Can you please: 1) install glibc-debuginfo* corresponding to glibc/nscd you have installed 2) when you reproduce the hang in some application, as root gdb /usr/sbin/nscd `/sbin/pidof nscd` and get backtraces of all threads to see where exactly is it hang? It might very well be a nss_ldap bug, which is a separate package.
Created attachment 121618 [details] Backtrace of su during hang
Created attachment 121619 [details] Backtrace of nscd threads during hang of su
It seems that nscd is prematurely invalidating its cache of initgroups data. See in comment #1, "31166: remove INITGROUPS entry 'mike'." Why is nscd invalidating this cache entry so soon after it has been entered (within seconds, according to comment #1?)
See also http://sources.redhat.com/bugzilla/show_bug.cgi?id=2098.

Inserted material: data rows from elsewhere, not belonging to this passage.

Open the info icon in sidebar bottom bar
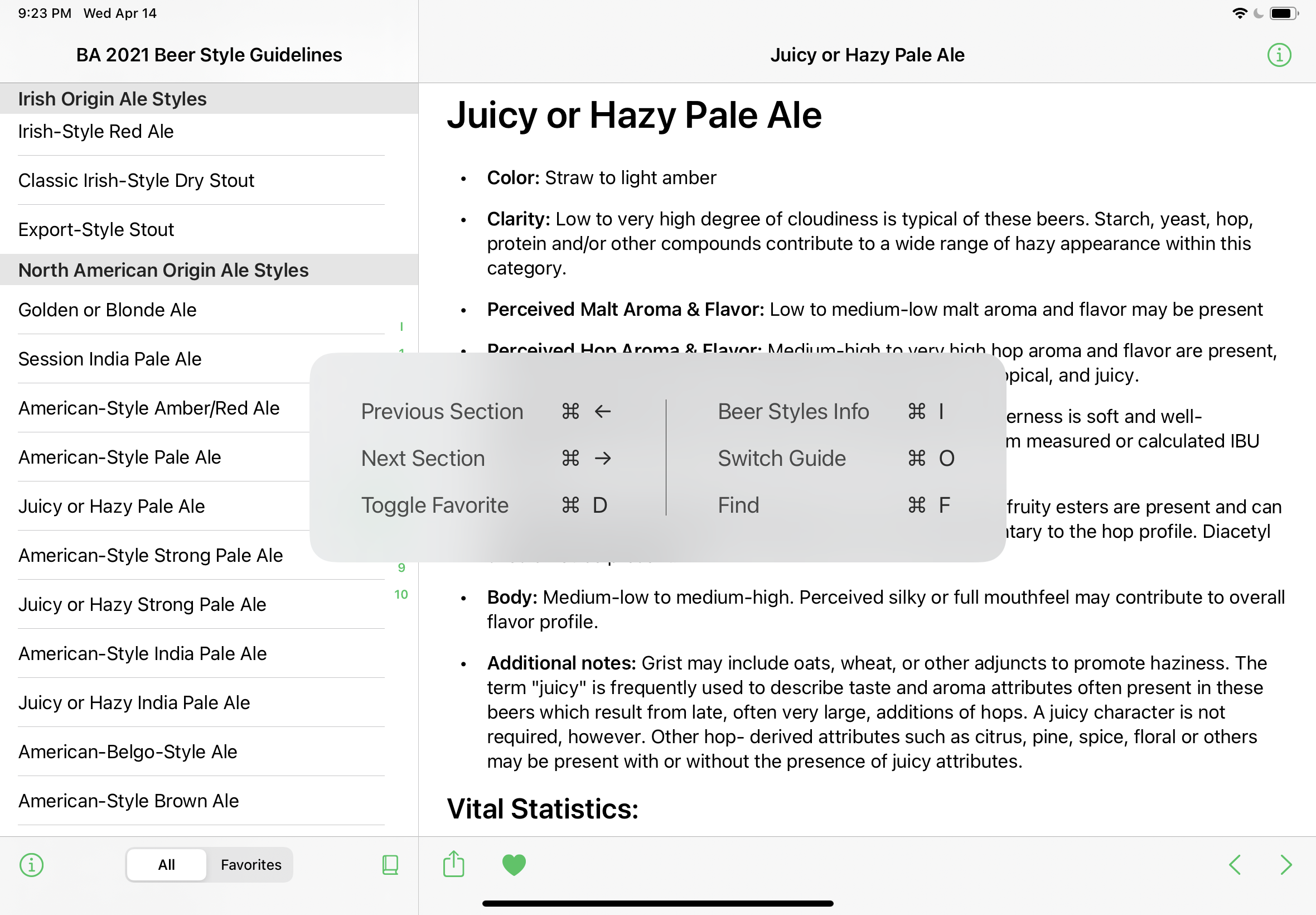 pos(32,865)
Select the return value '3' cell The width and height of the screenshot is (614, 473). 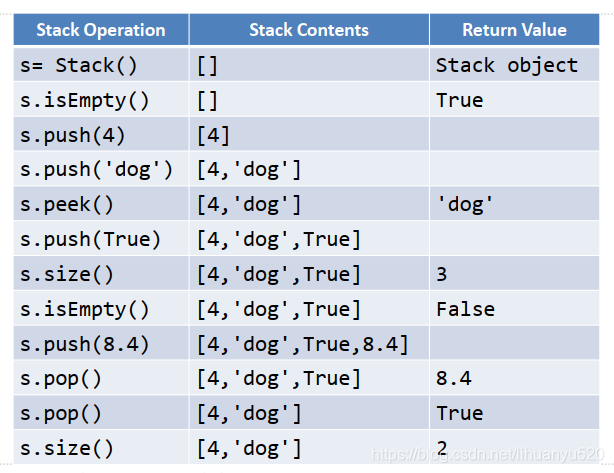click(443, 274)
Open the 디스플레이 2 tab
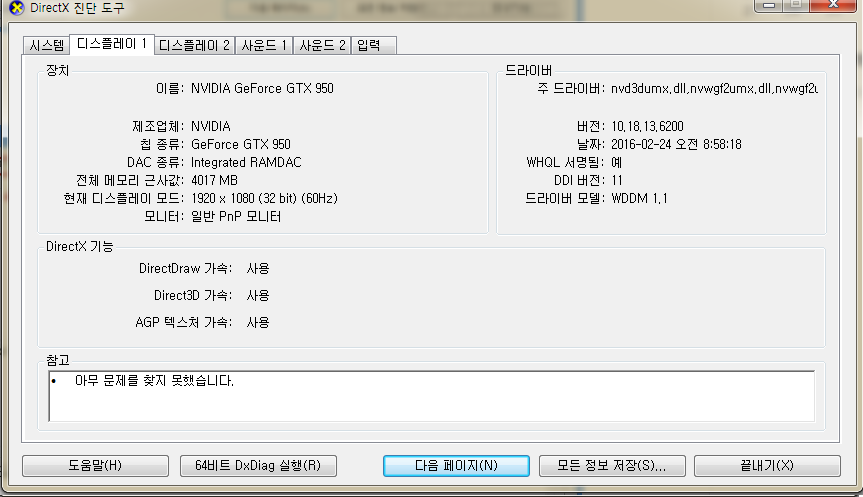The image size is (863, 497). (195, 46)
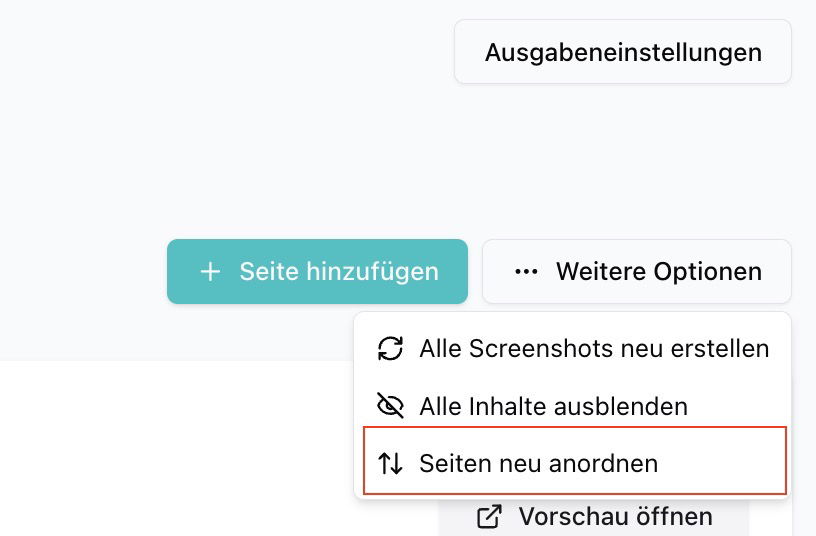Hide all content using the menu option
Image resolution: width=816 pixels, height=536 pixels.
click(x=553, y=406)
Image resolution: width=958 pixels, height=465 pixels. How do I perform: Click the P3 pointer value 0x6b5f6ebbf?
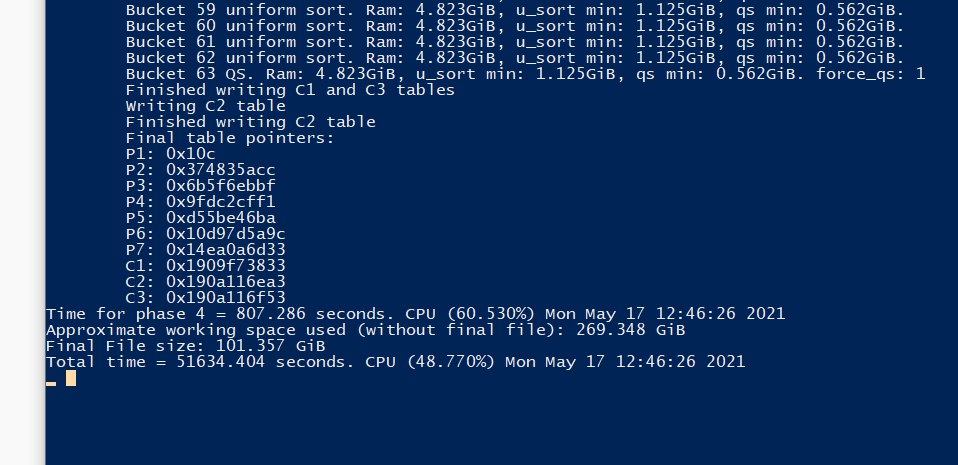tap(221, 185)
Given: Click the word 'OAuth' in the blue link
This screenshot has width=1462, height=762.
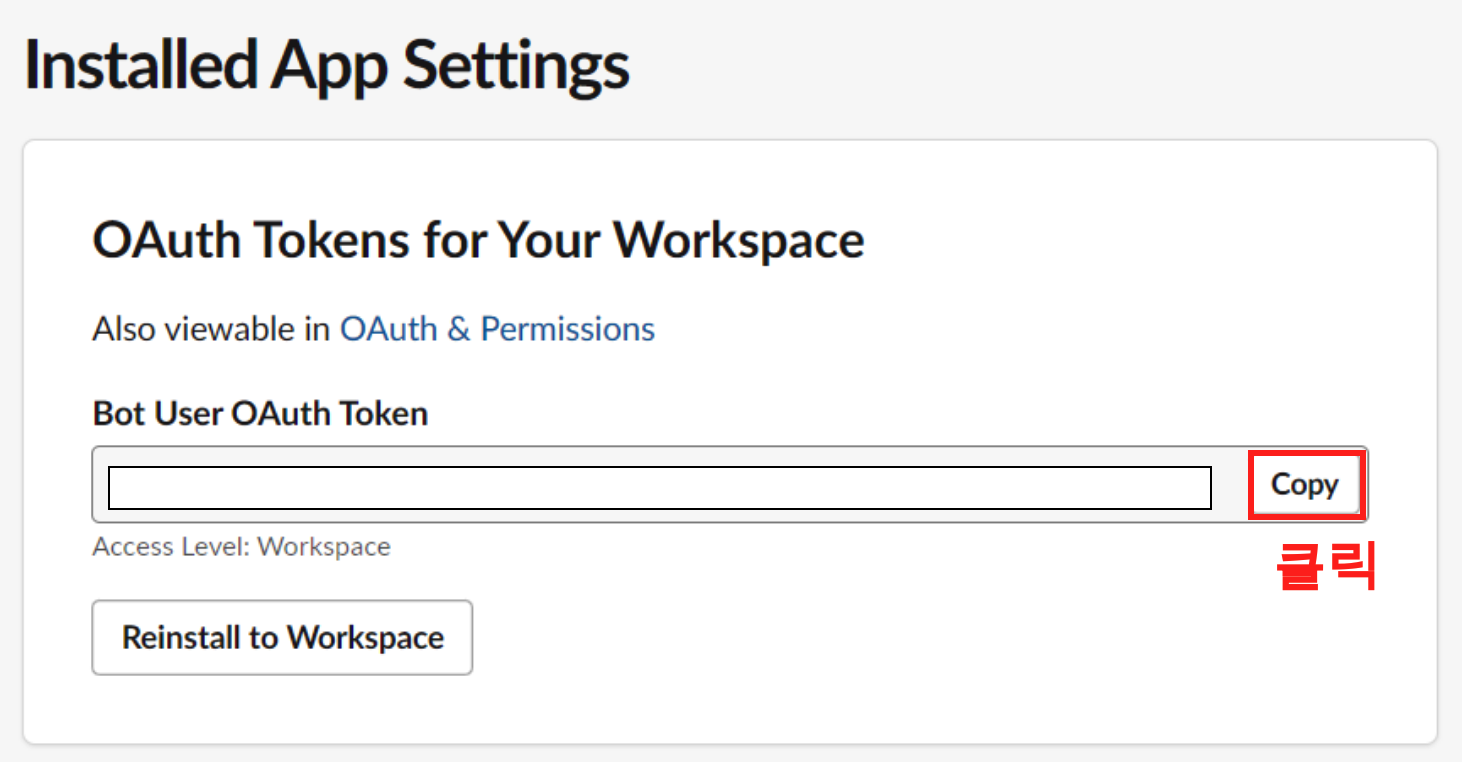Looking at the screenshot, I should pyautogui.click(x=389, y=329).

You didn't explain what kind of entries are evacuated to early. I think it's an entry without auxiliary groups. For this I checked in a patch. The entries are now added with the usual timeout value. Should be in the next rawhide build.
Why bz closed the bug I don't know. Until a new rawhide release is out it should remain open.
The changes are in nscd-2.4.90-17 in rawhide.
I tested nscd-2.4.90-21 and this seems fixed. Thank you.